TASK DESCRIPTION: Rewrite each of the lines below in full, shifting every coordinate value up by 129, and leave the pictures out.
======== DATA SECTION ========
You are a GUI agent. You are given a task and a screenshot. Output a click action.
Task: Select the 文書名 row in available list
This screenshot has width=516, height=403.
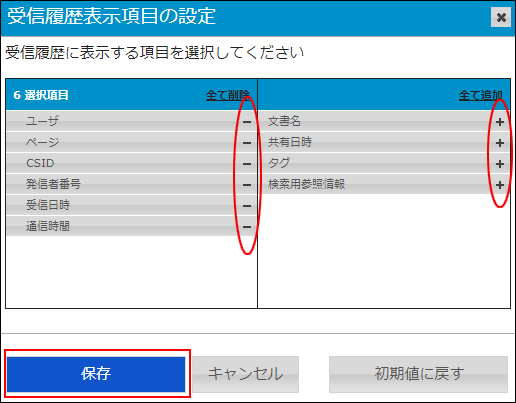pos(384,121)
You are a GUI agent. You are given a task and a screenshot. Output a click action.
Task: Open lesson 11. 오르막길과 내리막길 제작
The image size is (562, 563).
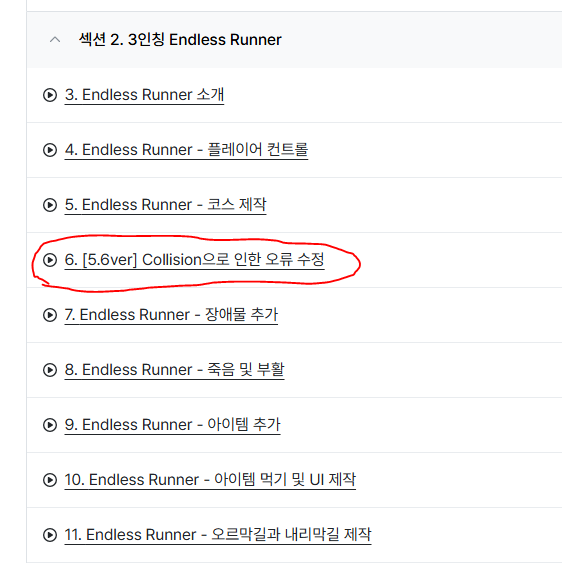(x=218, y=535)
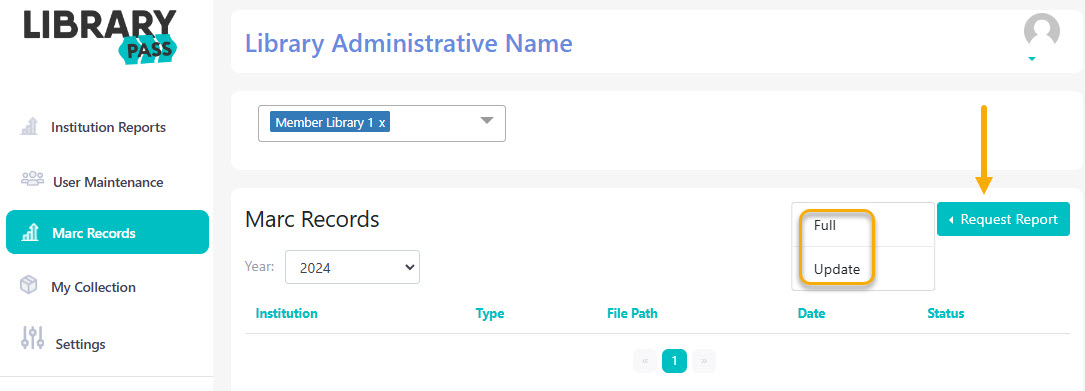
========
RESPONSE BELOW:
You are a GUI agent. You are given a task and a screenshot. Output a click action.
Task: Select the 文書名 row in available list
This screenshot has width=516, height=403.
pos(513,250)
You are a GUI agent. You are given a task and a screenshot. Output a click action.
Task: Open lesson 11. 오르막길과 내리막길 제작
The image size is (562, 563).
(x=347, y=664)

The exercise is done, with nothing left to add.